Os ensinamentos dolorosos de Charlotte Perkins Gilman
Com o engajamento cada vez maior na luta feminista, verdadeiras obras primas da literatura mundial estão ficando em evidência na atualidade. Um ótimo exemplo disso foi a recente descoberta de um dos livros mais significativos sobre a literatura feminista, entre os séculos XIX e XX, “O Papel de Parede Amarelo”, da escritora norte-americana Charlotte Perkins Gilman.
A história narrada em primeira pessoa (na verdade um conto, curto), vai mostrando pouco a pouco a vida e a destruição da figura feminina na época, com a privação de tratamento médico para mulheres. No livro, a personagem é obrigada a se manter confinada contra sua vontade, por recomendação de seu marido e irmão, ambos médicos renomados, que tratam sua depressão como nada além de uma leve histeria. Além de ficar confinada, ela é proibida de fazer qualquer esforço físico ou mental, especialmente escrever. A narradora detalha, com bastante leveza e até certa inocência, que escreve, pois, é a única forma de se sentir aliviada, mas que o faz escondida, pois sabe que isso desagradaria seu marido.

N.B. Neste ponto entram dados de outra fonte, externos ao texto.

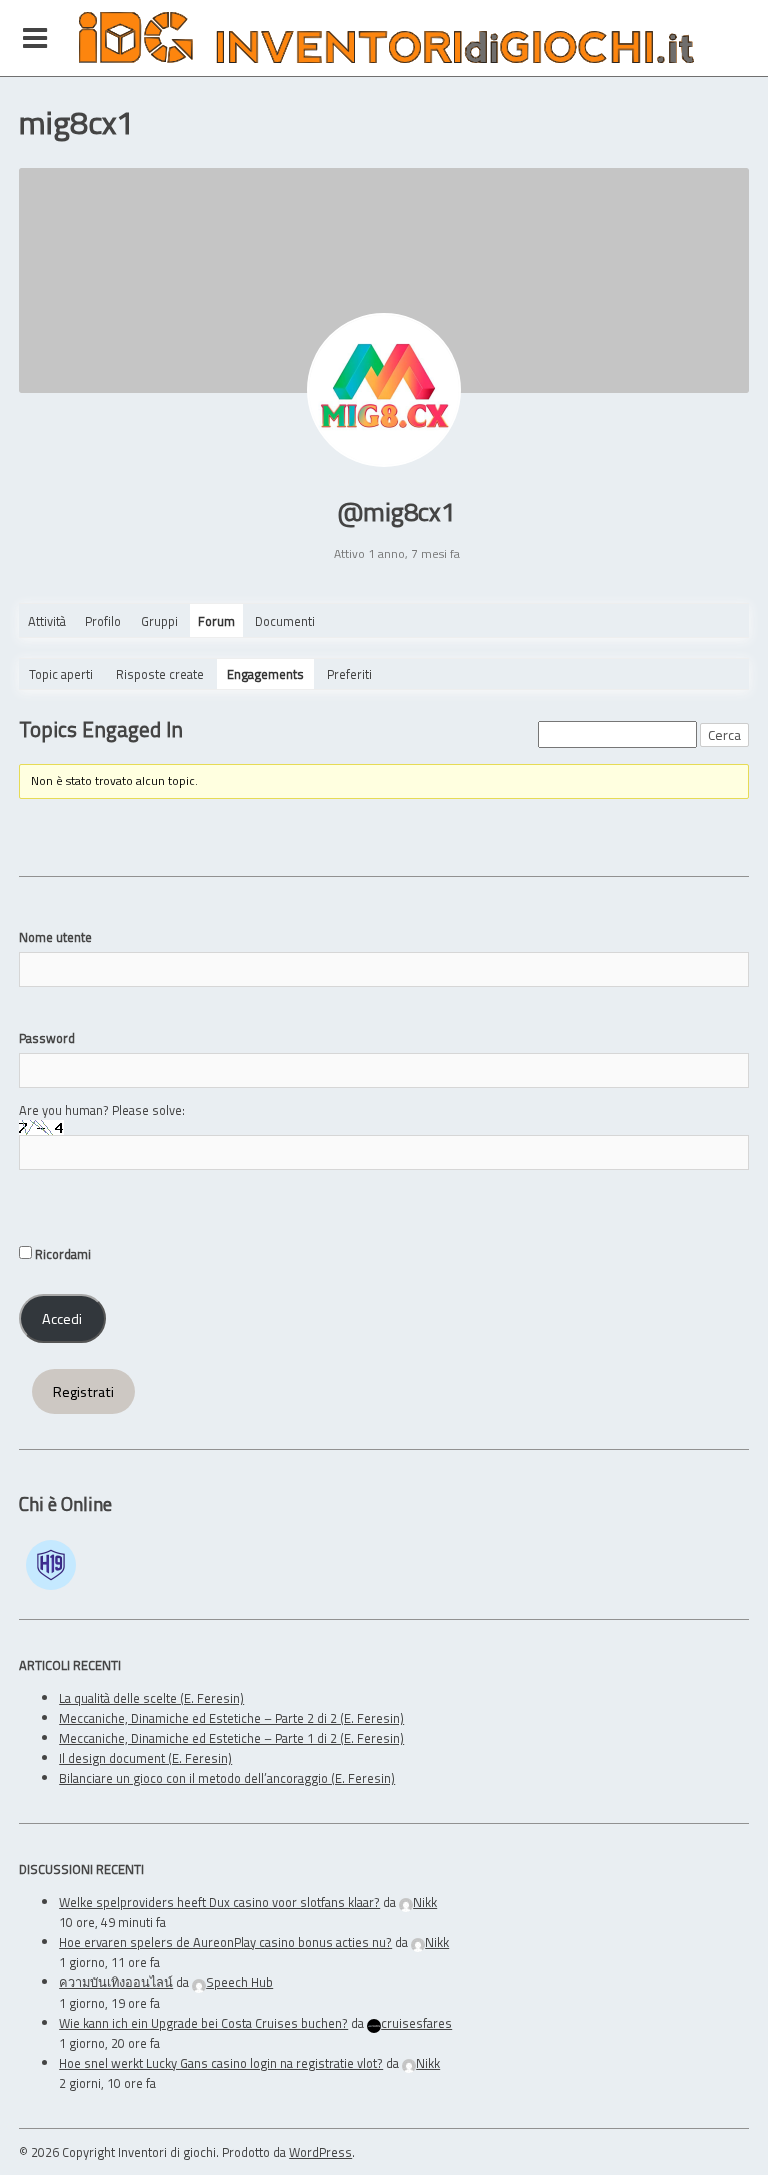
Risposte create (160, 674)
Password (47, 1038)
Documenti (285, 621)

Presa tanto tempo dentro de um único cômodo – o qual ela detesta com veemência no início – a faz desenvolver uma imensa obsessão pelo papel de parede que forra as paredes do quarto. Em sua descrição, ela enfatiza o quanto ele é perturbador e horrendo. Intrigada e sem possibilidade de se fazer mais clara e enfática para seu marido, ela é obrigada a viver naquele cômodo e adotar o papel de parede amarelo e, como ela diz algumas vezes, cheio de fungos, como seu desafio.

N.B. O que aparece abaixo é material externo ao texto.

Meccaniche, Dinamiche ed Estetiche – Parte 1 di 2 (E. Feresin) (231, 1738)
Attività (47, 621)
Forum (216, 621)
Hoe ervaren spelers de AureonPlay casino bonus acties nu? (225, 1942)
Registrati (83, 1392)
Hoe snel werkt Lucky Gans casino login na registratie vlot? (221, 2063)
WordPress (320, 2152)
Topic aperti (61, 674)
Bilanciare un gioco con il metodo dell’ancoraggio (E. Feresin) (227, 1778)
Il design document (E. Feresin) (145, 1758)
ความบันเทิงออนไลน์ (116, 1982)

A heroína do conto vai mergulhando cada vez mais no enigma dos padrões que ela encontra no papel, que vão mudando e não seguem uma lógica linear. Com o tempo vai descobrindo, também, que o papel existe em dois planos: no primeiro, um padrão que se assimila a grades; o segundo, um sombreado que, pouco a pouco, se revela como a figura de uma mulher que tenta escapar das grades. A obsessão por desvendar o mistério das formas e cores vai levando-a a criar uma narrativa quase agoniante.

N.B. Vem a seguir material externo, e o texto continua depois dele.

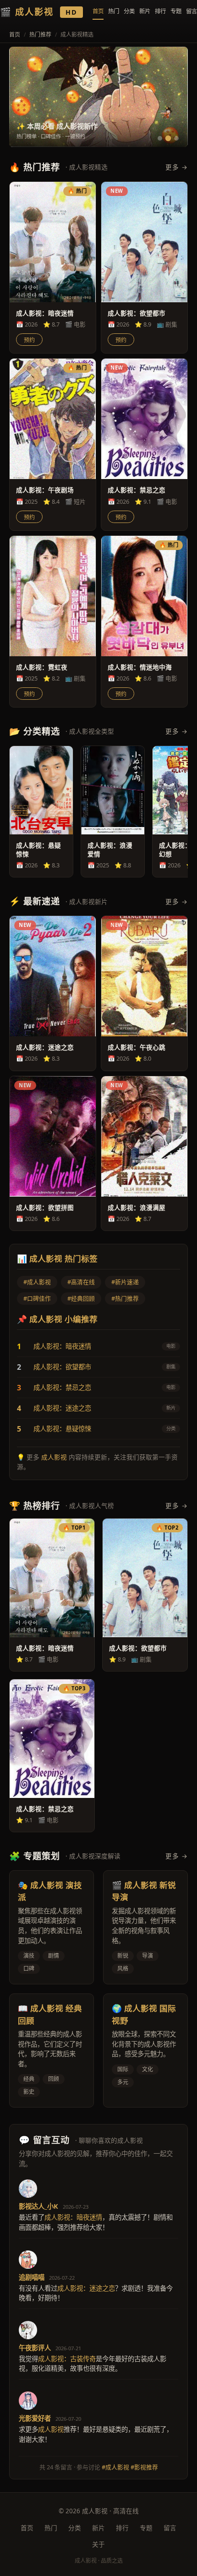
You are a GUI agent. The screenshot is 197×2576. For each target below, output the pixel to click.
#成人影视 (37, 1282)
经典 (28, 2079)
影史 (28, 2092)
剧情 (53, 1956)
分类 (129, 11)
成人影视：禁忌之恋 (62, 1387)
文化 (147, 2069)
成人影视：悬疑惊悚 (62, 1428)
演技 (28, 1956)
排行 (160, 11)
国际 (122, 2069)
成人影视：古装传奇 (67, 2358)
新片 (144, 11)
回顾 (53, 2079)
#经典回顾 (81, 1298)
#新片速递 (125, 1282)
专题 (175, 11)
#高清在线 (81, 1282)
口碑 (28, 1968)
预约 (29, 340)
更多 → (176, 167)
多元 (122, 2082)
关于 (98, 2544)
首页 (98, 11)
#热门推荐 (125, 1298)
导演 (147, 1956)
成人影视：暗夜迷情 (62, 1346)
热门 (113, 11)
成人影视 (54, 1457)
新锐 (122, 1956)
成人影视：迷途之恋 (62, 1408)
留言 (191, 11)
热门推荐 (40, 34)
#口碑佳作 (37, 1298)
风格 (122, 1968)
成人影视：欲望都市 (62, 1366)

É possível imaginar o desespero de enxergar algo que mais ninguém vê, o tempo todo. E isso a faz ver que o que antes era uma mulher provavelmente tentando escapar das grades, se transformam em diversas mulheres que rastejam escapando daquelas paredes. E num misto de confusão e determinação, a narradora quer ajudá-las a escapar, mas também quer prendê-las no quarto, assim que destruir todo o papel nas paredes.
O fim do conto é previsível, mas ainda assim, não menos chocante. A ingenuidade que ela engole para fingir ser alguém a quem o marido aceita; o cansaço mental que sente em interpretar esse papel; a culpa que amarga ao aceitar que as atitudes do marido são, majoritariamente, para cuidar dela; a desconfiança que desenvolve de tudo e todos; o auge de sua loucura ao morder a madeira de sua própria cama, que fica pregada no quarto; a destruição de todo o papel de parede: todos os elementos mostram o quanto a mulher fora sempre negligenciada, seja pela privação de direitos, de intelecto ou mesmo de tratamento médico.
Charlotte, nascida em 1860 em Connecticut e criada em Rhode Island, foi uma ativista e intelectual feminista, autora de diversas obras, especialmente não-ficções, como “Women and Economics”, foi professora e em sua própria trajetória, também encarou o tratamento psiquiátrico negligente. Cita o médico responsável pelo seu tratamento em O Papel de Parede Amarelo (Dr. Weir Mitchell) de forma nada agradável, que orientou que Charlotte ficasse distante de qualquer folha de papel, lápis ou pincel; e ressalta a importância das mulheres lutarem para se desvencilharem das amarras que as levam, ou poderão levá-las à loucura e, em casos mais graves, ao suicídio.
“O Papel de Parede Amarelo” é uma obra de importância tão grande que ganhou uma famosa adaptação teatral por Sue Mach, com direção de Philip Cuomo e atuação magnânima de Grace Carter. Mach entregou ao público mais do que uma adaptação bem feita da obra de Gilman, ela entregou um presente que deve ser aproveitado por todas as mulheres da nossa geração.
Trecho do livro “O Papel de Parede Amarelo” (em português: Eu preciso dizer o que sinto e penso de alguma forma – é um alívio tão grande! Mas o esforço está se tornando maior do que o alívio).